**Task statement:** Copy the rows word for word, starting at the line containing "Task: Click the" and ending at the line containing "Action: pyautogui.click(x=1046, y=494)", with both of those lines included. Leave the pictures out.

━━━━━ Provided data

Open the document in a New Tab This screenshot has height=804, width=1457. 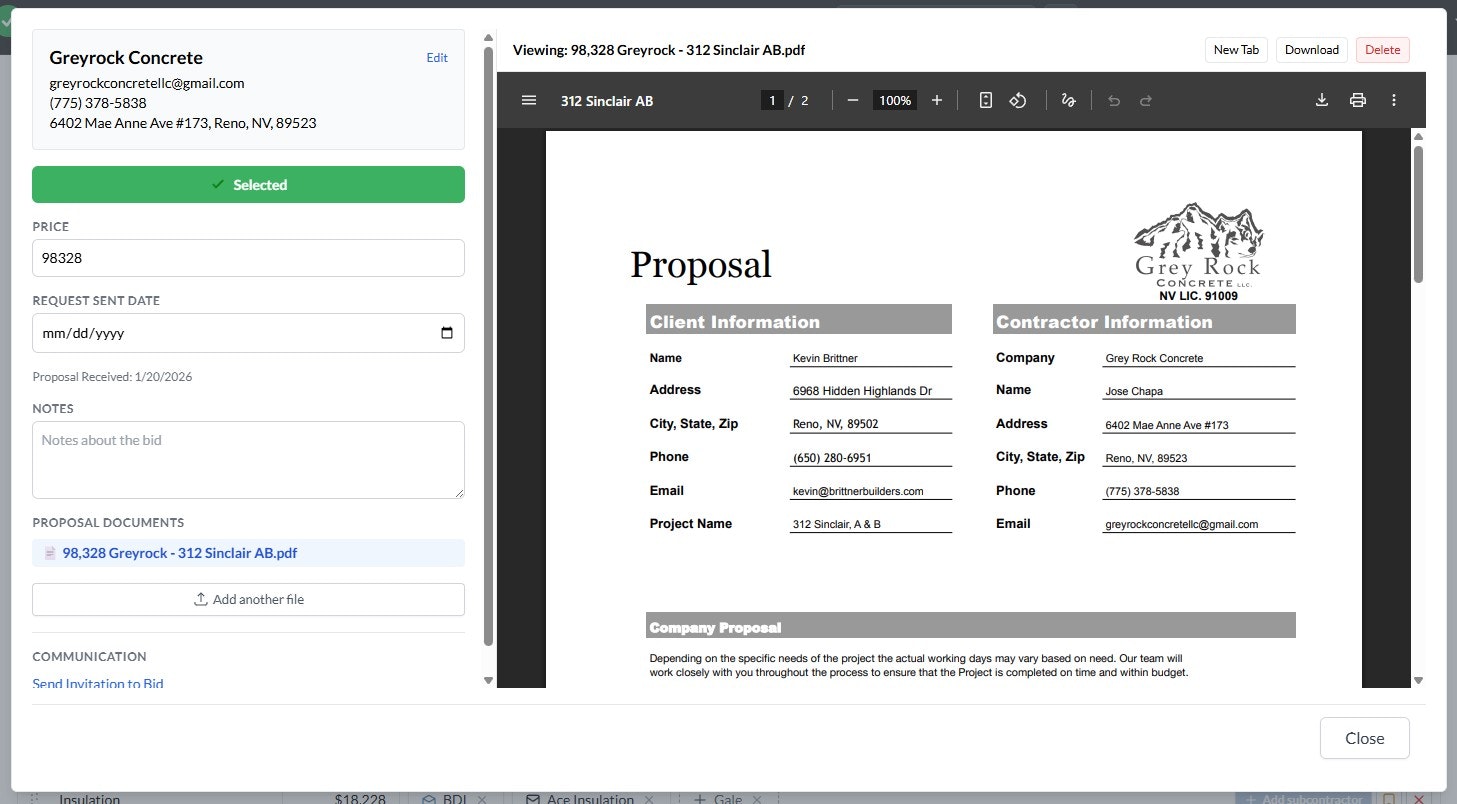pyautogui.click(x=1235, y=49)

━━━━━━━━━━
━━━━━ Provided data

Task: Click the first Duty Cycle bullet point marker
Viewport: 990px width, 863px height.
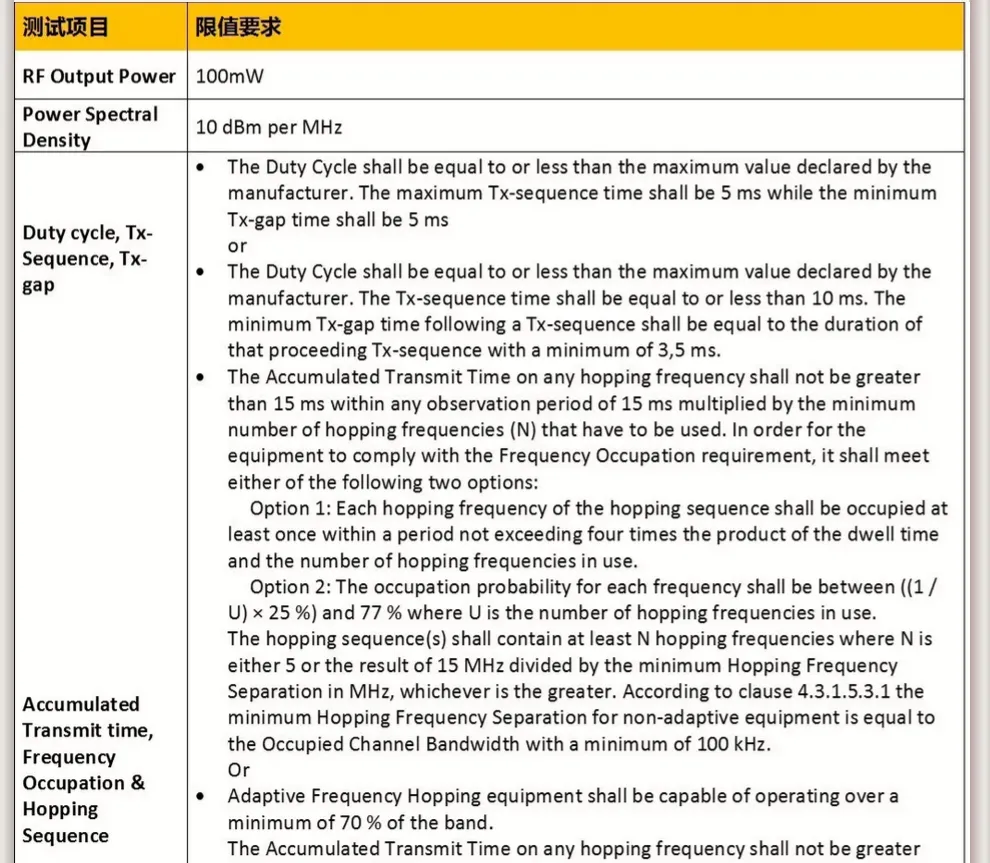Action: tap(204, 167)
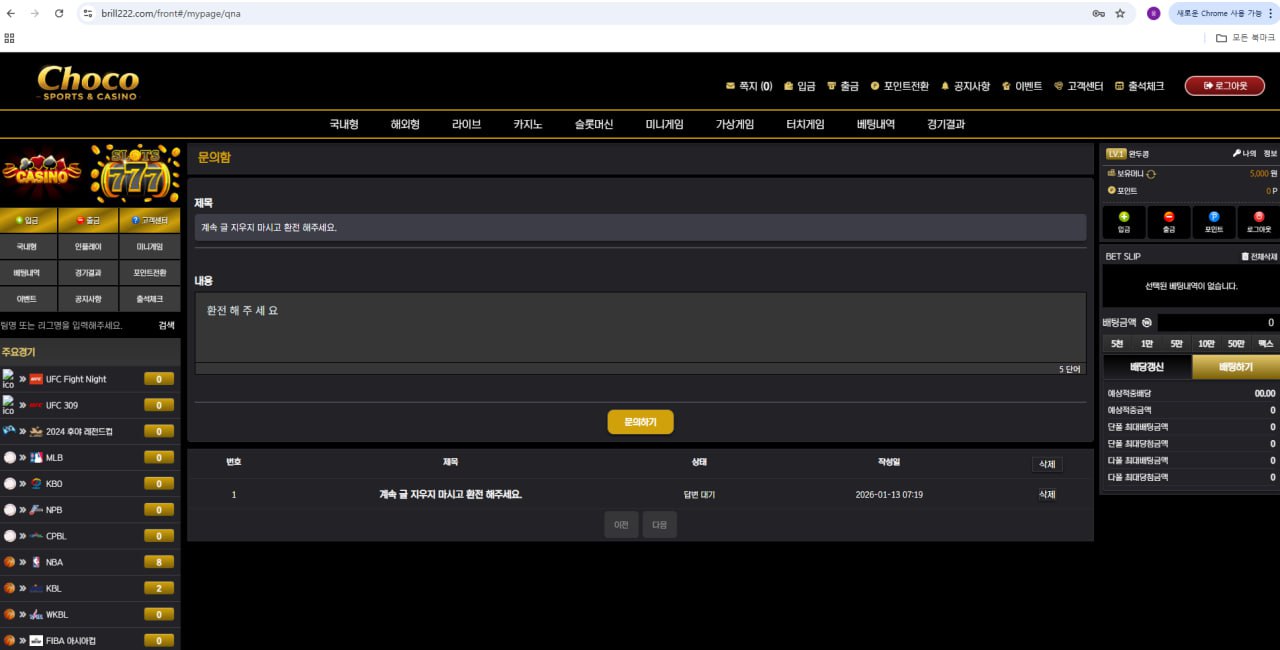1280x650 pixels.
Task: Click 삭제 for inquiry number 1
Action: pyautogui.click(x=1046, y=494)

━━━━━━━━━━

**Finished exercise:**
Task: Click the first Duty Cycle bullet point marker
Viewport: 990px width, 863px height.
Action: tap(204, 167)
1280x650 pixels.
Task: Click 삭제 for inquiry number 1
Action: pyautogui.click(x=1046, y=494)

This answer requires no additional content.